Elemental sulfur is not water soluble and cannot be used as food by plants. Soil microbes that feed on elemental sulfur produce its acidifying (pH reducing) effect. This sulfur breakdown (oxidation) produces sulfate, a form of soluble sulfur which plants can absorb as food.
The rate at which soil microbes oxidize sulfur is influenced by soil conditions. The reaction is more rapid in soils with high oxygen levels and moderate soil moisture. Saturated or overly wet soils slow microbial activity.
On a fertilizer or soil amendment label, elemental sulfur is commonly listed as “free sulfur.”
Sulfate (SO4) is the primary form of sulfur that is taken up by plants. Sulfate is soluble and moves easily in water. Products like gypsum contain sulfur in sulfate form. Sulfate is also produced from elemental sulfur when soil microbes break it down.
The breakdown of soil organic matter by microbes also forms sulfate. Soils low in organic matter content are therefore more likely to benefit from sulfur fertilization than soils high in organic matter.
On a fertilizer or soil amendment label, sulfate forms of sulfur are commonly listed as “combined sulfur.”
Because elemental sulfur’s effects on soil is biologically driven, it is helpful to allow time for the reaction to fully take place before planting, particularly when a large (2 pH point or more) change is needed.

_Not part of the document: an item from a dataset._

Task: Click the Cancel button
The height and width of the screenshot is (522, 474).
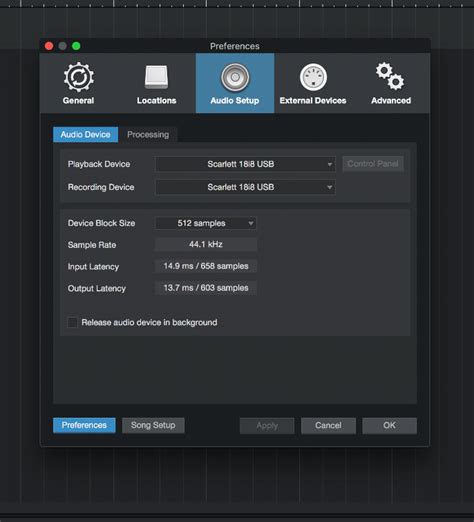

In areas that have not been planted, incorporate sulfur into the soil with tillage to speed up its pH adjusting effects. Surface application of sulfur can be effective, but surface applications take longer to react than sulfur incorporated into the soil.

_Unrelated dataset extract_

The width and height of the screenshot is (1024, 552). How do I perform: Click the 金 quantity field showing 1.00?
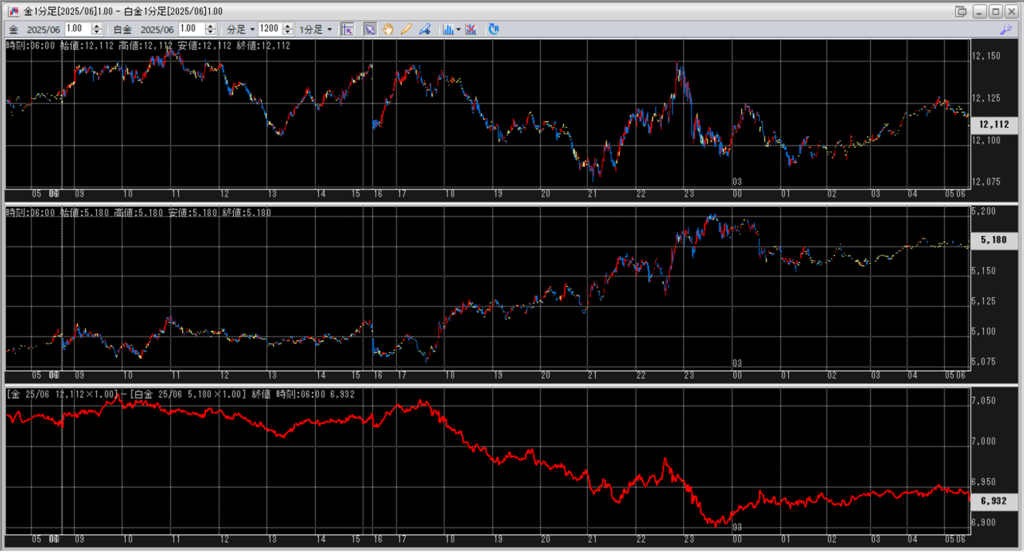[78, 29]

When planting species that require highly acidic soil (like azaleas, rhododendrons, blueberries, and cranberries, which all prefer a pH of 4.5 to 5.5), and significant pH change is needed, it is best to begin amending the soil a year before the crop is planted. Larger pH changes (2 pH points or more) take longer than smaller pH changes (1 point or under). Test the soil pH 3 to 4 months after application and re-apply sulfur if additional pH adjustment is needed.
Earth Science Fast Acting Sulfur® is generally applied at 25 pounds per 5,000 square feet, but up to 20 pounds per 1,000 square feet can be applied in a single application when a large (2 point of more) pH change is desired. Make 2 to 3 applications per season to create larger pH changes.
Sulfur is sometimes used to coat fertilizer, to make slow release products. The sulfur must be broken down by microbes before the fertilizer is released.